Add to all that all the questions about what academics and institutionalization adds to poetry, and where I am, and about all the clichés and truisms about academics and translators as poètes manqués, and the source of my insecurities comes out. If that isn’t enough, I also have to worry about the kind of poetry I research & write about: is it edgy enough? is it radical enough? is it engaged enough? As if engaged or radical or edgy meant anything in medieval China! And yet, here I am wondering if my own presentation of self as poet and translator and academic and reader all adds up.

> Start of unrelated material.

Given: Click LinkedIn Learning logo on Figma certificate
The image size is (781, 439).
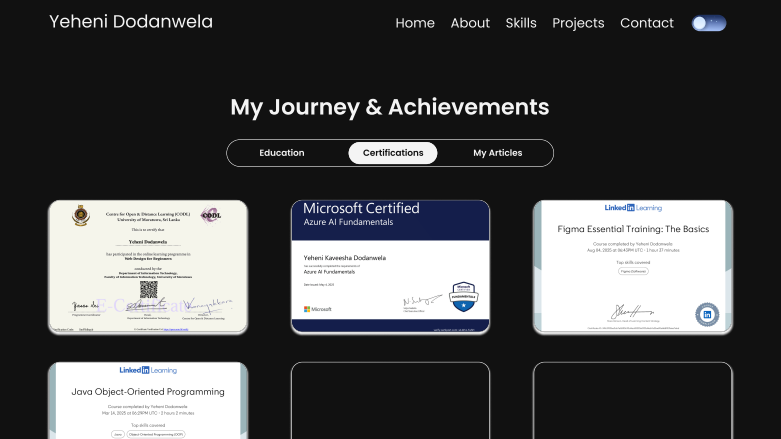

Why exactly does this make me want to run from David's poetry? Well, I should probably say first that it doesn’t, completely. I've read four of David's recent poems: two I liked, and two I didn’t. But what I did want to run from, especially in the latter two, was the comfort, the ease that I found there. I’m obviously a pretty anxious and agitated person—features of myself that produce more agitation and anxiety—and I seem to be wanting agitated and anxious poetry. And at the same time, the intimacy, the sincerity, the seductiveness of David's writing is also something I think writing should be. And so there is an anxiety in there after all (a tension, we could call it, that is in the end unresolved), and at the same time I look into that anxiety and that tension and see calmness and comfort, and I know that that isn’t what I want my poetry to be. But insofar as my poetry isn’t anything, what can I do? I could face all this, or I could say I want to run.
So in the end, I'm afraid of David's poetry. I'm afraid of the poetry of any friend of mine whose writing is both better than I could do and yet not what I want poetry to be. I'm not sure if that's a shitty thing to say to a friend; I do think it's a shitty way to be as a person. But in the end, the truth of it says a lot about me and very little about anyone or anything else.